October 17, 2012 12:04 pm

this paper is useless more or less, even though it sides against co2 but it is hedging all over the place and doesnot adress why the climate changes and how, which I do ,which will be on my web-site in the very near future.

October 17, 2012 12:16 pm

This paper like almost evey other single paper wants a silver bullet. Now it is the AMO,tomorrow it will be the PDO, then it will be volcanic eruptions, then it will be the thermohalinec circulation.
No concept as usual, that in order to understand the climate one has to take a major comprehensive approach to the subject, this kind of an approach is a waste of time.
I am done.

Dr Norman Page
October 17, 2012 12:22 pm

This is another typically useles IPCC type paper which ab inito assumes “Solar variations do have a secular trend, but it is very small and uncertain.” There is no reason to read any further than that statement. before safely ignoring the rest.

pkatt
October 17, 2012 12:23 pm

“regression analysis is often employed to filter out short-term fluctuations” … It would seem to me that most of our weather and climate are made up of short term fluctuations, to discount them is like putting blinders on.
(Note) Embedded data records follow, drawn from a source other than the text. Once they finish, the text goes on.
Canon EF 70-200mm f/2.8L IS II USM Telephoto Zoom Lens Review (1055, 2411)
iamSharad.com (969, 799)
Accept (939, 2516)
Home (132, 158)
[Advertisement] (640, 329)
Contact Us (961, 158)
If the volcano didn’t happen, if the Ocean fluctuation didn’t exist. .. Instead of figuring out why they exist science picks and chooses what it wants to include. Blinders with a carrot in front . . . that’s what that is.

October 17, 2012 12:29 pm

These kind of studies make me want to scream. I am really to upset to write anything of significance right now. Of course they believe in AGW, that is why the whole thing is ridiculous. Idiots!